What the task requires: Take the listing that follows and copy it precisely.

Dataset content:
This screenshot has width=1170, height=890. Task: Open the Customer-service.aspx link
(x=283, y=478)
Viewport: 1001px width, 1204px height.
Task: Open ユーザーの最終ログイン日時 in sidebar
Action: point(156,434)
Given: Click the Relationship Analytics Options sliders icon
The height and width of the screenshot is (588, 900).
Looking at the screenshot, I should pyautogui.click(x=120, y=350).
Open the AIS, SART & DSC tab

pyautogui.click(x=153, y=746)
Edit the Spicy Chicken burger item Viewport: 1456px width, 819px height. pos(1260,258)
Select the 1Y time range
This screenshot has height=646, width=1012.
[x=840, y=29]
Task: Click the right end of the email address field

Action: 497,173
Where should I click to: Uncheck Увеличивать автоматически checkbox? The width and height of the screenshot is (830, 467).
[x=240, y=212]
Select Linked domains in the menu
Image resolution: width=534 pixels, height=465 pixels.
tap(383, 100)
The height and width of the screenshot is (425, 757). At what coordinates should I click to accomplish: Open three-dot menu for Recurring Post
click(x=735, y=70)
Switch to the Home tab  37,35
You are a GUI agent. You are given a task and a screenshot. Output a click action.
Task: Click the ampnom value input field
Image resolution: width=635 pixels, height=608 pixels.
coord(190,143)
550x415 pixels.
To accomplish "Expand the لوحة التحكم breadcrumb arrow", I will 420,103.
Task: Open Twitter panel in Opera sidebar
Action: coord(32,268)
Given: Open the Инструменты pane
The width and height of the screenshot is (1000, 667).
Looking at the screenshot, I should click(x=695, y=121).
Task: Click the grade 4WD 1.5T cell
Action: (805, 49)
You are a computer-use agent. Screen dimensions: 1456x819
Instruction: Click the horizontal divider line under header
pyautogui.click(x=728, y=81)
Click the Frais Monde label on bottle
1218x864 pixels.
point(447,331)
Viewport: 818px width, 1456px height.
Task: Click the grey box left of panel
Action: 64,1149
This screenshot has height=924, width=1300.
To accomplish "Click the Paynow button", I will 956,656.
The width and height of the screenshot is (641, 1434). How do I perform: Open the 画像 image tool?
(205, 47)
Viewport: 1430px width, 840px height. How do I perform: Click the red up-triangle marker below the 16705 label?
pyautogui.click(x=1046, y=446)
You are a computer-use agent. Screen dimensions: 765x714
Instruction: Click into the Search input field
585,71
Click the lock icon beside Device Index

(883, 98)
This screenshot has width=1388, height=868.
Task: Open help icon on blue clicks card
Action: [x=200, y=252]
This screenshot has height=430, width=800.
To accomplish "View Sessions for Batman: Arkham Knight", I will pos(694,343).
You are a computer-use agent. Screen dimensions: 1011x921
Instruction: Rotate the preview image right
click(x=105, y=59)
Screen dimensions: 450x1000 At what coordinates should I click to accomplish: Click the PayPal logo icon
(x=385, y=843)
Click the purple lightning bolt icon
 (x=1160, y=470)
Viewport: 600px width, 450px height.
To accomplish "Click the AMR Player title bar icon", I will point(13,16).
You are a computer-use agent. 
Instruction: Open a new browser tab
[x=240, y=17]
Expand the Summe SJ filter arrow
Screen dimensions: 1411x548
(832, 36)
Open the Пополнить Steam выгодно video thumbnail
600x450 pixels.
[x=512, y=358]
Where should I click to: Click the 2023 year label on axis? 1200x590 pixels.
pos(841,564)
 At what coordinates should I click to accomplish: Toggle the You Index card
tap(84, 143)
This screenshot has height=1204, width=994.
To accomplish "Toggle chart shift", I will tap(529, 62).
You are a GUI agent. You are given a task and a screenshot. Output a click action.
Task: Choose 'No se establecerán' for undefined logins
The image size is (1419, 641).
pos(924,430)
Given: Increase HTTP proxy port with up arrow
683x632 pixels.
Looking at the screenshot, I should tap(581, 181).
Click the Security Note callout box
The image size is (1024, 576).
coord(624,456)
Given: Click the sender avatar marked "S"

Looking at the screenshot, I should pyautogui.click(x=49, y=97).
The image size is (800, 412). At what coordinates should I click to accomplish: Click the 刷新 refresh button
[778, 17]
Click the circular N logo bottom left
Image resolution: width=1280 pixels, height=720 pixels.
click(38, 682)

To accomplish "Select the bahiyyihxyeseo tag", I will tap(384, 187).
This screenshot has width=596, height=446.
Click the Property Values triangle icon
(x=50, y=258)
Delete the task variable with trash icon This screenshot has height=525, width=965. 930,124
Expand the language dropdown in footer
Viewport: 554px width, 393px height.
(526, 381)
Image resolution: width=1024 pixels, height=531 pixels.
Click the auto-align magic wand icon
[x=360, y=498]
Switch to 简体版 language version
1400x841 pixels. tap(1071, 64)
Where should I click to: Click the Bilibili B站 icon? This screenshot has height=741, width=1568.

Answer section:
This screenshot has width=1170, height=890. Task: Open the Customer-service.aspx link
(x=283, y=478)
Viewport: 1001px width, 1204px height.
Task: Open ユーザーの最終ログイン日時 in sidebar
Action: point(156,434)
Given: Click the Relationship Analytics Options sliders icon
The height and width of the screenshot is (588, 900).
Looking at the screenshot, I should pyautogui.click(x=120, y=350).
Open the AIS, SART & DSC tab

pyautogui.click(x=153, y=746)
Edit the Spicy Chicken burger item Viewport: 1456px width, 819px height. pos(1260,258)
Select the 1Y time range
This screenshot has height=646, width=1012.
[x=840, y=29]
Task: Click the right end of the email address field

Action: 497,173
Where should I click to: Uncheck Увеличивать автоматически checkbox? The width and height of the screenshot is (830, 467).
[x=240, y=212]
Select Linked domains in the menu
Image resolution: width=534 pixels, height=465 pixels.
tap(383, 100)
The height and width of the screenshot is (425, 757). At what coordinates should I click to accomplish: Open three-dot menu for Recurring Post
click(x=735, y=70)
Switch to the Home tab  37,35
You are a GUI agent. You are given a task and a screenshot. Output a click action.
Task: Click the ampnom value input field
Image resolution: width=635 pixels, height=608 pixels.
coord(190,143)
550x415 pixels.
To accomplish "Expand the لوحة التحكم breadcrumb arrow", I will 420,103.
Task: Open Twitter panel in Opera sidebar
Action: coord(32,268)
Given: Open the Инструменты pane
The width and height of the screenshot is (1000, 667).
Looking at the screenshot, I should click(x=695, y=121).
Task: Click the grade 4WD 1.5T cell
Action: (805, 49)
You are a computer-use agent. Screen dimensions: 1456x819
Instruction: Click the horizontal divider line under header
pyautogui.click(x=728, y=81)
Click the Frais Monde label on bottle
1218x864 pixels.
point(447,331)
Viewport: 818px width, 1456px height.
Task: Click the grey box left of panel
Action: 64,1149
This screenshot has height=924, width=1300.
To accomplish "Click the Paynow button", I will 956,656.
The width and height of the screenshot is (641, 1434). How do I perform: Open the 画像 image tool?
(205, 47)
Viewport: 1430px width, 840px height. How do I perform: Click the red up-triangle marker below the 16705 label?
pyautogui.click(x=1046, y=446)
You are a computer-use agent. Screen dimensions: 765x714
Instruction: Click into the Search input field
585,71
Click the lock icon beside Device Index

(883, 98)
This screenshot has width=1388, height=868.
Task: Open help icon on blue clicks card
Action: [x=200, y=252]
This screenshot has height=430, width=800.
To accomplish "View Sessions for Batman: Arkham Knight", I will pos(694,343).
You are a computer-use agent. Screen dimensions: 1011x921
Instruction: Rotate the preview image right
click(x=105, y=59)
Screen dimensions: 450x1000 At what coordinates should I click to accomplish: Click the PayPal logo icon
(x=385, y=843)
Click the purple lightning bolt icon
 (x=1160, y=470)
Viewport: 600px width, 450px height.
To accomplish "Click the AMR Player title bar icon", I will point(13,16).
You are a computer-use agent. 
Instruction: Open a new browser tab
[x=240, y=17]
Expand the Summe SJ filter arrow
Screen dimensions: 1411x548
(832, 36)
Open the Пополнить Steam выгодно video thumbnail
600x450 pixels.
[x=512, y=358]
Where should I click to: Click the 2023 year label on axis? 1200x590 pixels.
pos(841,564)
 At what coordinates should I click to accomplish: Toggle the You Index card
tap(84, 143)
This screenshot has height=1204, width=994.
To accomplish "Toggle chart shift", I will tap(529, 62).
You are a GUI agent. You are given a task and a screenshot. Output a click action.
Task: Choose 'No se establecerán' for undefined logins
The image size is (1419, 641).
pos(924,430)
Given: Increase HTTP proxy port with up arrow
683x632 pixels.
Looking at the screenshot, I should tap(581, 181).
Click the Security Note callout box
The image size is (1024, 576).
coord(624,456)
Given: Click the sender avatar marked "S"

Looking at the screenshot, I should pyautogui.click(x=49, y=97).
The image size is (800, 412). At what coordinates should I click to accomplish: Click the 刷新 refresh button
[778, 17]
Click the circular N logo bottom left
Image resolution: width=1280 pixels, height=720 pixels.
click(38, 682)

To accomplish "Select the bahiyyihxyeseo tag", I will tap(384, 187).
This screenshot has width=596, height=446.
Click the Property Values triangle icon
(x=50, y=258)
Delete the task variable with trash icon This screenshot has height=525, width=965. 930,124
Expand the language dropdown in footer
Viewport: 554px width, 393px height.
(526, 381)
Image resolution: width=1024 pixels, height=531 pixels.
Click the auto-align magic wand icon
[x=360, y=498]
Switch to 简体版 language version
1400x841 pixels. tap(1071, 64)
Where should I click to: Click the Bilibili B站 icon? This screenshot has height=741, width=1568.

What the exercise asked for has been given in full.